Sobre as demais questões, voto distrital, misto, distritão, elas são o foco da reforma?

 Não creio que sejam, embora eu defenda o sistema de voto em lista fechado. Considero a proposta da OAB e do Movimento de Combate à Corrupção Eleitoral inteligente porque preserva o voto nominal numa segunda etapa e na primeira o eleitor vota no partido. Agora, se pensarmos bem, isso reflete mais a concepção de como representar do ponto de vista ideológico, regional, muito mais do que a autenticidade da representação. Ambos os sistemas são autênticos, o distrital é autêntico, o misto, o proporcional, o voto em lista fechada, o voto em lista aberta ou o voto em lista flex, como se diz, que permitiria a questão partidária e a questão individual. Todos são autênticos e refletem diferentes concepções sobre a forma de eleger o Parlamento. Mais importante que não é válido só para o Parlamento, mas também para o Poder Executivo, é a questão do financiamento de campanha.

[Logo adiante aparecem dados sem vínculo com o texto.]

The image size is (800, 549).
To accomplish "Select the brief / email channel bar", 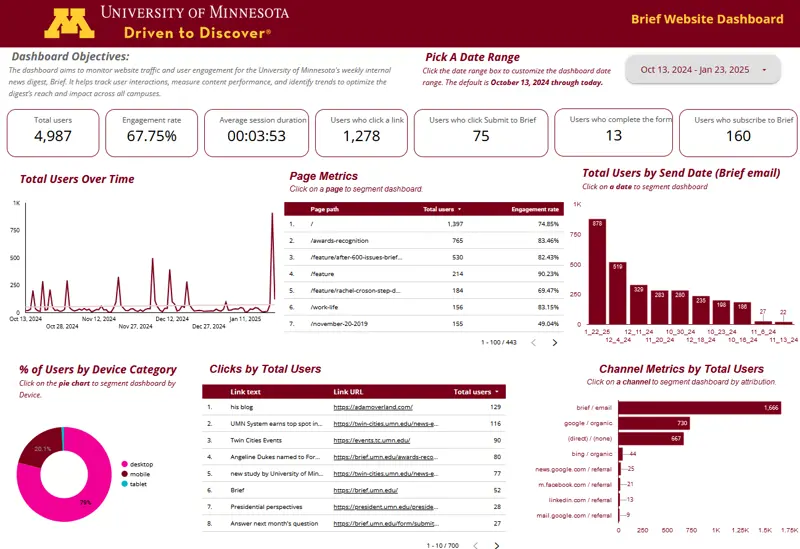I will click(700, 408).

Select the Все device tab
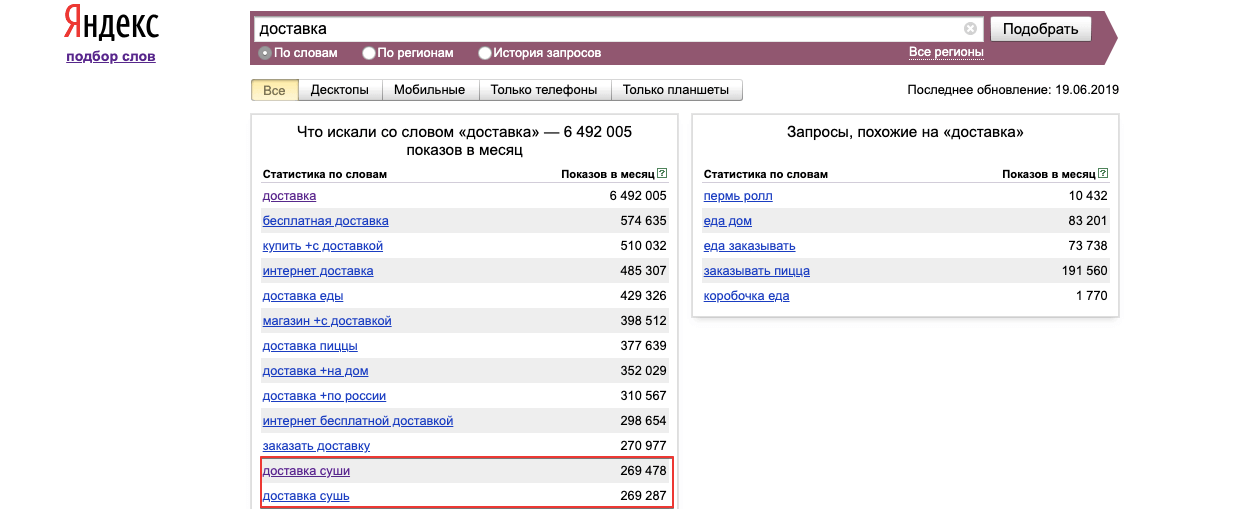(274, 90)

Alguns representantes de partidos defenderam a candidatura avulsa. Caso uma proposta como esta seja aprovada, como seria o dia-a-dia de um parlamentar eleito sem partido e que não terá representação?

 Todo nosso sistema político, na Constituição, está baseado na proporcionalidade dos partidos, ou seja, o povo dá votos para os partidos e essa proporção se reflete aqui na Casa. Então, como calcularíamos a proporcionalidade de um candidato avulso? Ele não poderia participar das comissões temáticas, todas vinculadas à proporção. Ele teria dificuldade de articular uma candidatura a um cargo na mesa diretora. Portanto, eu, pessoalmente, sou contra a candidatura avulsa porque entendo que devemos fortalecer os partidos, democratizar e dar transparência à vida partidária. A candidatura avulsa é um retrocesso e se eventualmente for aplicada o sistema proporcional terá de ser revisto.

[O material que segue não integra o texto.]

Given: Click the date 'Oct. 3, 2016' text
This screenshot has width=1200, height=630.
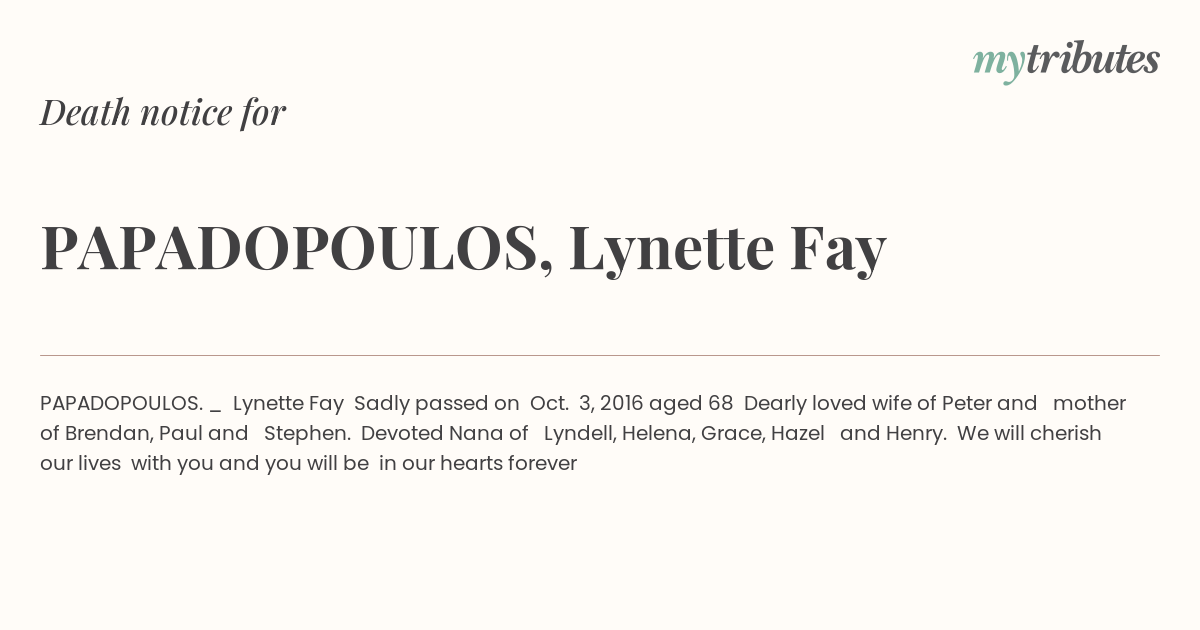Looking at the screenshot, I should [586, 403].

Em relação aos coletivos, aos grupos que se formam na sociedade e que estiveram presentes nas manifestações, como o senhor analisa a participação política deles?

Acho que a melhor maneira de dar força a coletivos que sejam de trabalhadores, de empresários, temáticos, ou a qualquer outro tipo, é facilitar, é dar maior permeabilidade no Parlamento a propostas que vêm da sociedade. É reduzir o número de assinaturas, desburocratizar a coleta de assinaturas e permitir a assinatura digital para que as pessoas possam usar pela internet os mecanismos para viabilizar o apoio a projetos. Isso dá maior poder, digamos, para aqueles grupos que não são partidários, são grupos de opinião que querem fazer ver suas propostas tramitando. Isso permite em alguns casos, dependendo do apoio, que haja a tramitação com urgência e não se transforme em mais um projeto em tramitação. Tendo apoio poderá tramitar com urgência.